Литмир - Электронная Библиотека
Содержание  
A
A

— Сложный человек наш военный министр! — откликнулся князь.

Жабинский оглядел апартаменты Аполлона Сергеевича и подумал, что для военного времени генерал живет сносно, даже прилично: уютно, тепло, светло. Длинные скамейки вдоль стен застланы коврами, на обеденном столе цветы, сочные яблоки, сливы, спелый виноград. А в другой комнате — покои, где можно хорошо отдохнуть. Не то что под этой злополучной Плевной, где даже государь император и его брат ютятся в жалких лачугах.

— А что думаете о Плевне вы, ваше превосходительство? Как долго мы будем топтать там грязь и проливать свою кровь? — спросил Жабинский.

— Государь намерен пригласить под Плевну генерал-адъютанта Эдуарда Ивановича Тотлебена, — ответил Кнорин, — Герой Севастополя может стать и героем Плевны. Но в том случае, если государь примет предложение графа Милютина и не прикажет отводить войска за Дунай.

— Если бы император соизволил спросить мое мнение, я ответил бы, что русская армия должна остаться по эту сторону Дуная, — медленно проговорил майор.
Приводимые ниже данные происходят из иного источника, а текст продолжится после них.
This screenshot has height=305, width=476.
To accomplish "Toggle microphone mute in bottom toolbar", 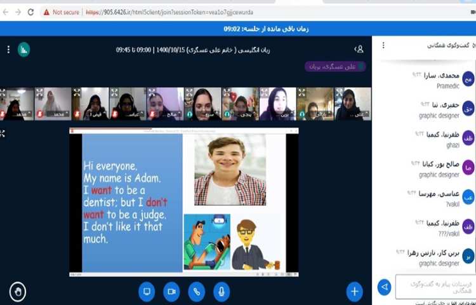I will coord(221,292).
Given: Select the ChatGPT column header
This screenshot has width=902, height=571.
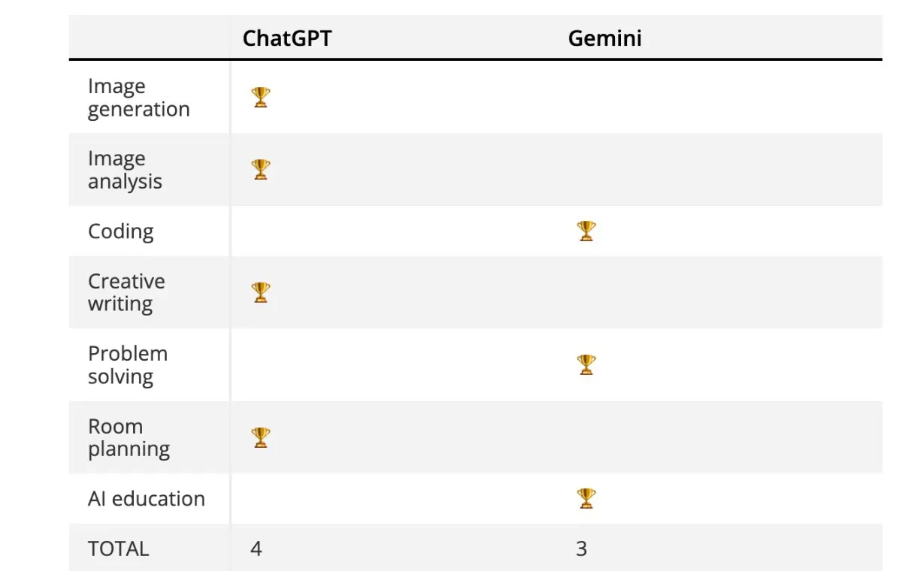Looking at the screenshot, I should point(287,38).
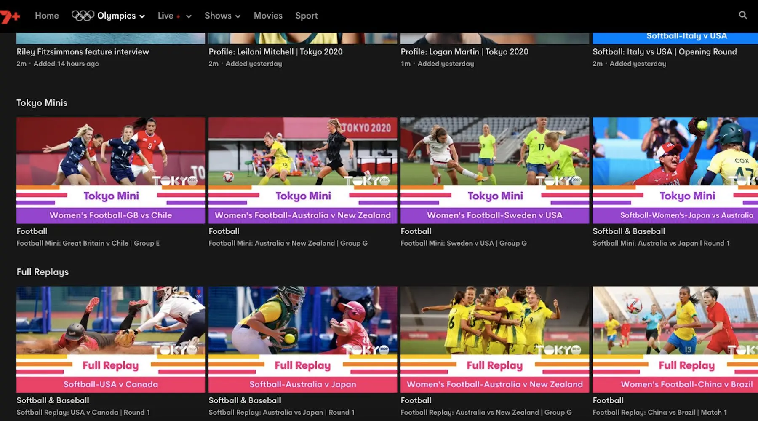Play Full Replay Softball USA v Canada

(x=111, y=339)
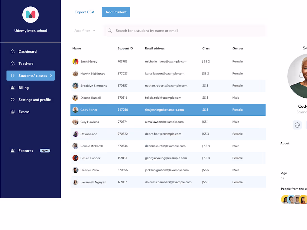Click the Export CSV link

pyautogui.click(x=84, y=12)
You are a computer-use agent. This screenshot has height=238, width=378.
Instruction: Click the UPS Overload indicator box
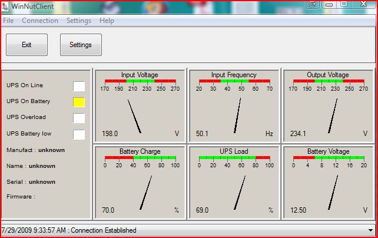(x=79, y=118)
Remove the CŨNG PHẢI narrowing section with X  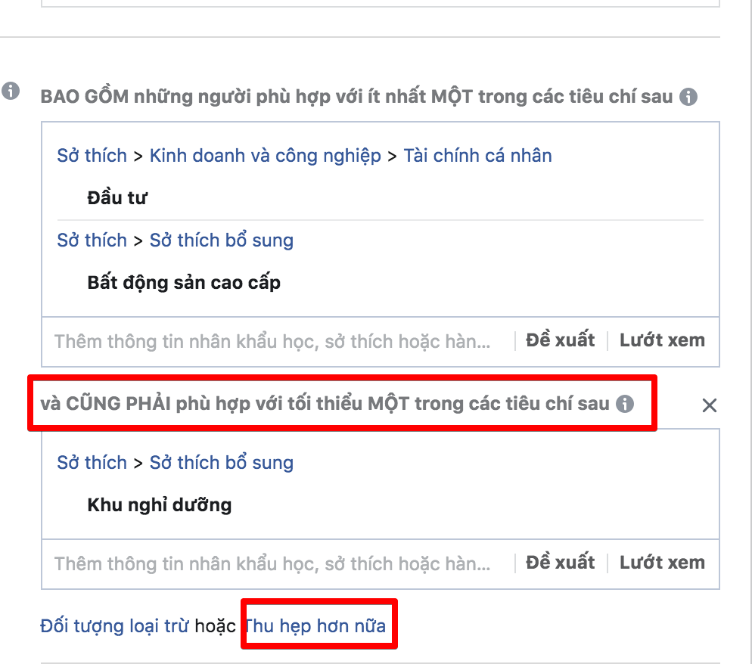[x=710, y=405]
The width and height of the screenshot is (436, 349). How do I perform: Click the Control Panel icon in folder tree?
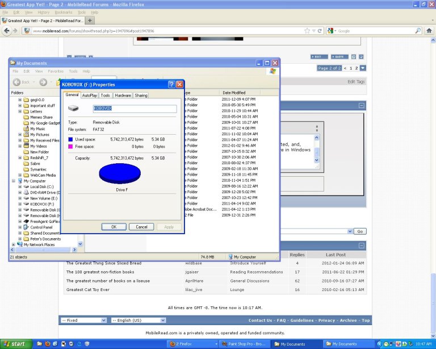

— Вероятно, мнение графа Милютина и князя Жабинского восторжествует. — Кнорин покровительственно улыбнулся. — Нельзя принять другое решение, никак нельзя! — Лицо его тотчас стало торжественпо-суровым. — России мы еще можем объяснить, что отводим армию за Дунай для приведения ее в порядок и подготовки к новому наступлению. А что скажет премьер Дизраэли? Велеслей не один в нашей армии! В Англии знают все, и их не обманешь. Они объявят, что Россия потерпела катастрофическое поражение и оправится не скоро. Так оно и есть, князь. Стоит подумать, что все надо начинать сначала, гнать сюда войска, готовить переправу через Дунай, переходить Балканы и укрепляться на прежних рубежах — у меня волосы становятся дыбом! — Аполлон Сергеевич действительно потрогал свои седые волосы, словно желая убедиться, не поднялись ли они, — Нет, не обманем мы и Россию! После таких потерь — и вернуться ни с чем? Лучше понести еще большие потери, чем с позором уходить за Дунай!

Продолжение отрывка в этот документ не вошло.